Фрагмент текста:
+++++
Ни херсонские, ни, впоследствии, тифлисские критики не оставили сколько-нибудь подробных свидетельств о результате этого эксперимента, если не считать замечания одного из них о том, что «г‑ну Мейерхольду пришлось увеличить свой оркестр, который сопровождал монологи исполнителей»[ccclxx], и похвалы другого: «Очень счастливая мысль — сопровождать пьесу вдохновенной музыкой Мендельсона на ту же тему — усугубила чисто эстетическое впечатление»[ccclxxi].

Этот эксперимент, однако, имел для Мейерхольда далеко идущие последствия. Режиссер начинал нащупывать новый подход к музыке в театре. Вернее, еще даже не начинал, а, возможно, лишь предчувствовал, что такой подход должен открыться ему. Из этой полуосознанной попытки вырастет со временем то, что Л. Варпаховский назовет театральностью музыки и музыкальностью театра Мейерхольда[ccclxxii]. Варпаховский считал, что первые шаги на этом пути относятся к 1905 году, когда создавалась Студия на Поварской в Москве. Речь шла о постановке «Смерти Тентажиля» на музыке Ильи Саца. Действительно, этот спектакль — веха в творчестве Мейерхольда. Но если это так, то он мог получиться лишь как определенный итог, результат каких-то предшествующих раздумий и экспериментов. «Капелька крови» Ленского дала импульс кровообращению Мейерхольда-режиссера, причем импульс настолько мощный, что в конце концов он привел Мейерхольда к убеждению: «Режиссер должен прежде {109} всего быть музыкантом, именно он имеет дело с одной из труднейших областей музыкального искусства, он всегда строит сценические движения контрапунктически… Настоящий спектакль может построить только режиссер-музыкант. Целый ряд трудностей непреодолим только потому, что не знают, как подойти к вещи, как ее музыкально раскрыть»[ccclxxiii].
+++++
Материал ниже:

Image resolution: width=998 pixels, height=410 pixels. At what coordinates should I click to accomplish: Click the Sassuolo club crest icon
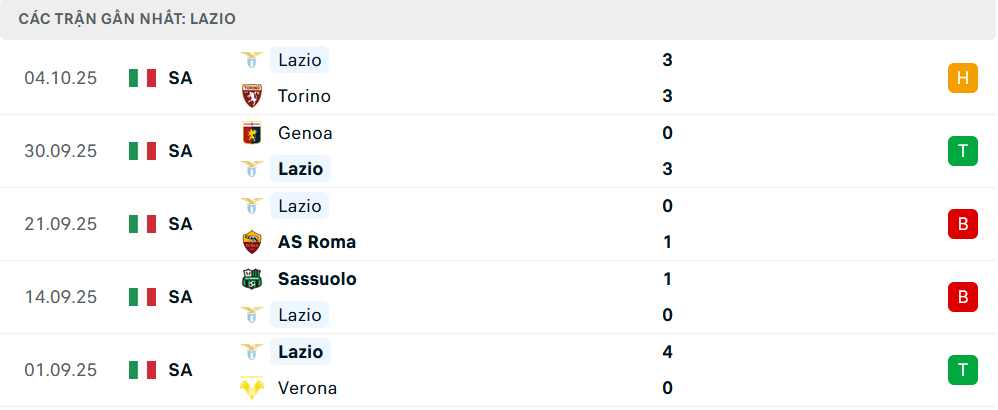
+++++
О задании: К какому году, согласно фрагменту текста, Варпаховский относил первые шаги Мейерхольда к театральности музыки и музыкальности театра?

Письменное решение: К 1905 году, когда создавалась Студия на Поварской в Москве.